Performance of compiler decreases drastically when using backtrack option

156 Views Asked by At

I've implemented a Transpiler for a C-like language using the C# version of ANTLR3 on Windows7.

To parse if/else statements I use the following rule:

ifStatement
: 'if' '(' expression ')' b1=block
   (
       'else' b2=block      -> ^('if' expression $b1 $b2 'else')
   |   'else' ifStatement   -> ^('if' expression $b1 ^(ELSIF ifStatement))
   |                        -> ^('if' expression $b1)
   )
;

To translate the tree generated by this rule from my own language into C# I use the following grammar snippet:

ifStatement
options { backtrack = true; }
: 
     ^(n='if' expression b1=block)
     -> if(
          node={$n},
          cond={$expression.st},
          block1={$b1.st},
          block2={null},
          isElsif={($n.Parent.Text == "ELSIF") ? "true" : null},
          node2={null}
        )
|
     ^(n='if' expression b1=block b2=block n2='else')
     -> if(
          node={$n},
          cond={$expression.st},
          block1={$b1.st},
          block2={$b2.st},
          isElsif={($n.Parent.Text == "ELSIF") ? "true" : null},
          node2={$n2}
        )
|
     ^(n='if' expression b1=block b2=ifStatement)
     -> elsif(
          node={$n},
          cond={$expression.st},
          block1={$b1.st},
          block2={$b2.st},
          isElsif={($n.Parent.Text == "ELSIF") ? "true" : null}
        )
|
     ^(ELSIF i=ifStatement) -> { $i.st }
;

This works fine in most cases, for example it translates the following code without problems:

if (x == "1") {
}
else if (x == "2") {
}
else if (x == "3") {
}

But when I have more than 20 "else if" clauses, the compiler needs several minutes to do its work. The time needed for compilation does not increase linearly, that is the compiler returns immediately for 17 or 18 "else if" clauses.

Update:

I have fixed the issue. I've replaced

     ^(n='if' expression b1=block b2=ifStatement)
     -> elsif(
          node={$n},
          cond={$expression.st},
          block1={$b1.st},
          block2={$b2.st},
          isElsif={($n.Parent.Text == "ELSIF") ? "true" : null}
        )
|
     ^(ELSIF i=ifStatement) -> { $i.st }

with

     ^(n='if' expression b1=block ^(ELSIF b2=ifStatement))
     -> elsif(
          node={$n},
          cond={$expression.st},
          block1={$b1.st},
          block2={$b2.st},
          isElsif={($n.Parent.Text == "ELSIF") ? "true" : null}
        )

That is I've merged the last two alternatives into a single one.

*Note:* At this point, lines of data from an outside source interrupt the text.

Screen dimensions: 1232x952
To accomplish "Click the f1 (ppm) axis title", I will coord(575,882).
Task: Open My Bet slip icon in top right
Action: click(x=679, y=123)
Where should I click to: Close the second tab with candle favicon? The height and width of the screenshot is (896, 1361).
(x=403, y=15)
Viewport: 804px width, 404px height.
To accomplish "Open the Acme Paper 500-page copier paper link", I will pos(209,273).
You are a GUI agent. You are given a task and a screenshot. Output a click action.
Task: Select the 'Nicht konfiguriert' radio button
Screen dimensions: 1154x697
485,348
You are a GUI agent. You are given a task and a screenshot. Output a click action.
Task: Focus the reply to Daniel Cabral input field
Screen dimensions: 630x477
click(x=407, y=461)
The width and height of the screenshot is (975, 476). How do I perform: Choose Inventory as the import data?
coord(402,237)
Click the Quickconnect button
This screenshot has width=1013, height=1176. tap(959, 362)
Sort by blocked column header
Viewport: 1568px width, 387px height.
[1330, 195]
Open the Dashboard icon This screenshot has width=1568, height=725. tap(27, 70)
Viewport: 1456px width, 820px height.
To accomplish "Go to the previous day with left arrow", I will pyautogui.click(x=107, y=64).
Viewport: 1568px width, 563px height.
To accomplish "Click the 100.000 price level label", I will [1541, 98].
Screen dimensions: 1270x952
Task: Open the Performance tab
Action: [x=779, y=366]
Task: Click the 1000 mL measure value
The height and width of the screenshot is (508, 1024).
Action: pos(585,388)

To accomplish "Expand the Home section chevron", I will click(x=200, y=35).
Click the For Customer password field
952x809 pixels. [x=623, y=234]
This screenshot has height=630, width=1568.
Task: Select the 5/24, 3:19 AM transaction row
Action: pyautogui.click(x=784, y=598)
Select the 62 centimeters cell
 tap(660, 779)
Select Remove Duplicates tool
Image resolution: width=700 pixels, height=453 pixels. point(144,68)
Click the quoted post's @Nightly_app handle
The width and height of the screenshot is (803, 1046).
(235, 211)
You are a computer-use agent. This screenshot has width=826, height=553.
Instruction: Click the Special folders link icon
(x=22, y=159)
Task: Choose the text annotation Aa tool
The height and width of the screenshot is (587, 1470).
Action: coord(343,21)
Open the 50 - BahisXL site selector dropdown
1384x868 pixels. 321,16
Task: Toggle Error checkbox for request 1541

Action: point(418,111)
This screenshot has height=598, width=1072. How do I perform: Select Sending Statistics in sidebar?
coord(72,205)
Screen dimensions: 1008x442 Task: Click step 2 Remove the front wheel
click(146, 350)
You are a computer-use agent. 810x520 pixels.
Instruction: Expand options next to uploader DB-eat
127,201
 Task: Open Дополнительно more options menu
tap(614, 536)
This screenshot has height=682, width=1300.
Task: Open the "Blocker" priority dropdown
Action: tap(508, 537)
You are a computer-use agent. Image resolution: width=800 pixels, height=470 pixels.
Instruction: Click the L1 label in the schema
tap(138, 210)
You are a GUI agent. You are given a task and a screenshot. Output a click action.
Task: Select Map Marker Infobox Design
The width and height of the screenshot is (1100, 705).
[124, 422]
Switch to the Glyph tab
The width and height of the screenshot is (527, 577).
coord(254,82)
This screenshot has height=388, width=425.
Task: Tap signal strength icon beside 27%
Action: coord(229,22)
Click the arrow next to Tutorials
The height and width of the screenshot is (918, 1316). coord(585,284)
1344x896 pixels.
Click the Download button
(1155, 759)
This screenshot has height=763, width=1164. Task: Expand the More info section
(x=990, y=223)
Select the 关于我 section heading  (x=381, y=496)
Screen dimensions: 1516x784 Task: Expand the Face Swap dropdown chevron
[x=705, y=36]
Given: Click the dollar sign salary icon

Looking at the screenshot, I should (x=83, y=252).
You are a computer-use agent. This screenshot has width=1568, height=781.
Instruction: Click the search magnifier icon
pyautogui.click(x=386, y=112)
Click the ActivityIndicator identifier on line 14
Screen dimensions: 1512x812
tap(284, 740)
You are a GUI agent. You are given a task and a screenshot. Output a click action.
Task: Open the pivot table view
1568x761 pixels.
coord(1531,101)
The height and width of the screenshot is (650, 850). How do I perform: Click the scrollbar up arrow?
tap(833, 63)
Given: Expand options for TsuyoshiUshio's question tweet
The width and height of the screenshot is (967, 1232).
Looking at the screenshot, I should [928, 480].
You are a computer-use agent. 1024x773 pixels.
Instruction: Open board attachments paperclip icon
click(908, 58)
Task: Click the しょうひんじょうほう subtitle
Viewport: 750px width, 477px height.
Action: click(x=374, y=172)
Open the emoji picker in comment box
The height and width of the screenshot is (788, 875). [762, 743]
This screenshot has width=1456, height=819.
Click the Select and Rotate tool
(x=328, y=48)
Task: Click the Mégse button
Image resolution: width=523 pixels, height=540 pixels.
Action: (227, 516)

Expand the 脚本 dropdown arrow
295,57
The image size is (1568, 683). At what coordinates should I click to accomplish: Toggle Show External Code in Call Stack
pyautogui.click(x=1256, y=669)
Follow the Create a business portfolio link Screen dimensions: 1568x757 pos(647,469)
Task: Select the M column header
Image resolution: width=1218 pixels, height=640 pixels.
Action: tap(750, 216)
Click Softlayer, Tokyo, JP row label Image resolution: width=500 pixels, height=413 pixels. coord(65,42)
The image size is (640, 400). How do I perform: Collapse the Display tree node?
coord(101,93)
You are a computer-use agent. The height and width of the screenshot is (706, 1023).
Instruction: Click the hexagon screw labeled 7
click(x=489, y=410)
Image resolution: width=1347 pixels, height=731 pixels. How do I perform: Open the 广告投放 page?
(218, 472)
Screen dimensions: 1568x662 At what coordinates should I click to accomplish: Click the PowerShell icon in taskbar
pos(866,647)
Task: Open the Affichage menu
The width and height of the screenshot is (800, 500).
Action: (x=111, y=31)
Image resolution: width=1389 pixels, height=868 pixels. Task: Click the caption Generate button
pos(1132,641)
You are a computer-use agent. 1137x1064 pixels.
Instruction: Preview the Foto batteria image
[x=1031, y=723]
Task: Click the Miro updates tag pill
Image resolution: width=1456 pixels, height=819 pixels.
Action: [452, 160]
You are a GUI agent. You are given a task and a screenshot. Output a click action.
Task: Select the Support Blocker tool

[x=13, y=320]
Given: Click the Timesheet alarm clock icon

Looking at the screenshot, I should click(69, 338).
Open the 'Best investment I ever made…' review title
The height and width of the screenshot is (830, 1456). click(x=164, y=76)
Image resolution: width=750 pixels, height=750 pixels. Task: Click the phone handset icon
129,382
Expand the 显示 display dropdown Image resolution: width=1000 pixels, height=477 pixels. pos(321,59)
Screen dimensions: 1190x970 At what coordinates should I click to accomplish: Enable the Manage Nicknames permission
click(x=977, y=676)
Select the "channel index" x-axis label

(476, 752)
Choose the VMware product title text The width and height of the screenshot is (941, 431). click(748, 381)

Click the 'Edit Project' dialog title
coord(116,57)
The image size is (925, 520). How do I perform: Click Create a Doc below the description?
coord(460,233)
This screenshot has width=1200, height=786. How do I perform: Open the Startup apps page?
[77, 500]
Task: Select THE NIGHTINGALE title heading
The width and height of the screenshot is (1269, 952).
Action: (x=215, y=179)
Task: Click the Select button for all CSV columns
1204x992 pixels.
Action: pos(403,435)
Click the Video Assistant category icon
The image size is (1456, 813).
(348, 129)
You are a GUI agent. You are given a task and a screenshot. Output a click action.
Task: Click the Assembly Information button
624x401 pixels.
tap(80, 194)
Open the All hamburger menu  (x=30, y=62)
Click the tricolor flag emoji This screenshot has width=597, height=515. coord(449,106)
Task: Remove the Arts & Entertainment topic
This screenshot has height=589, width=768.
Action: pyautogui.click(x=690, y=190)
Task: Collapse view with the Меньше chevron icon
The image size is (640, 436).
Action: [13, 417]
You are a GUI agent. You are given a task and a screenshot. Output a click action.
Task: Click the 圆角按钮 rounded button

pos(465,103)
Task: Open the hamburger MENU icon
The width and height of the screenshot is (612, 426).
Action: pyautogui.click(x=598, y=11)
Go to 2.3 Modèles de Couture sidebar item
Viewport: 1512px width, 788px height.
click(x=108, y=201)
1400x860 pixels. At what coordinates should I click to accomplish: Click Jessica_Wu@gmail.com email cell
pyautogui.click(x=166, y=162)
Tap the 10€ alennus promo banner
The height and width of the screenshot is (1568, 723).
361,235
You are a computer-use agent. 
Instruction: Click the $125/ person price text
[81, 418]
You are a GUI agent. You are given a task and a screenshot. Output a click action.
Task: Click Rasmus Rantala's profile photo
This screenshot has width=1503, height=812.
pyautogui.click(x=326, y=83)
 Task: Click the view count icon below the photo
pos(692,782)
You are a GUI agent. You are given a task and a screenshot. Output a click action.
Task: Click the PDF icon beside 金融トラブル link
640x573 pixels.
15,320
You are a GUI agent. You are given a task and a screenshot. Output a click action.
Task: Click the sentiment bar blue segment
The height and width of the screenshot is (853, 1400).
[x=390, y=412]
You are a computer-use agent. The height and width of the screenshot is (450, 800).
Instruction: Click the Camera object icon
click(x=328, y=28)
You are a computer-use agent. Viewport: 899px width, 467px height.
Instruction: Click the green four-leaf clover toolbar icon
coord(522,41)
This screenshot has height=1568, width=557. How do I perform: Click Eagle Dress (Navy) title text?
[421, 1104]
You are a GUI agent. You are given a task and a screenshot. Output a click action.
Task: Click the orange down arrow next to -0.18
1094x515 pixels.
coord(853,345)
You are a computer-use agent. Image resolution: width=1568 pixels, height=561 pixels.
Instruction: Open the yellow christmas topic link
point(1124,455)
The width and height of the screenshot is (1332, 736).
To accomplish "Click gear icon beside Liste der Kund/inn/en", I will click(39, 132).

Now the Transpiler is blazingly fast and still returns correct results.

I'd really like to know why this change makes such a big difference.

3

There are 3 best solutions below

3
On BEST ANSWER

Welcome to backtracking.

If you force the parser to choose between (for example) three choices (as you have in your grammar), and it has to backtrack, and the choices nest [as your if-then-else does], then a nested set of N constructs can require 3^N units of work to parse. 3^20 is 27 times as long as 3^17.

Lesson: backtracking is useful sometimes, but generally you should avoid it.

For your grammar, why not treat the if construct just like every other statement? Then it doesn't show up as a special case, and you can avoid the backtracking altogether. You'll even get the standard "else attaches to the closest if" rule that is standard in most programming langauges.

2
On

Try to rewrite your grammar without backtracking on the entire rule. If you can't, then at the very least add memoize=true to it to speed things up:

options { backtrack = true; memoize=true; }
1
On

Not sure why you need backtracking for this rule at all. Can block also be an ifStatement? If so add a semantic predicate for the else ifStatement part to check if the next token is actually IF. Otherwise you can always take the block alternative.

Also, avoid tree rewrites if you can. I found that creating and rewriting an AST can double the parse time.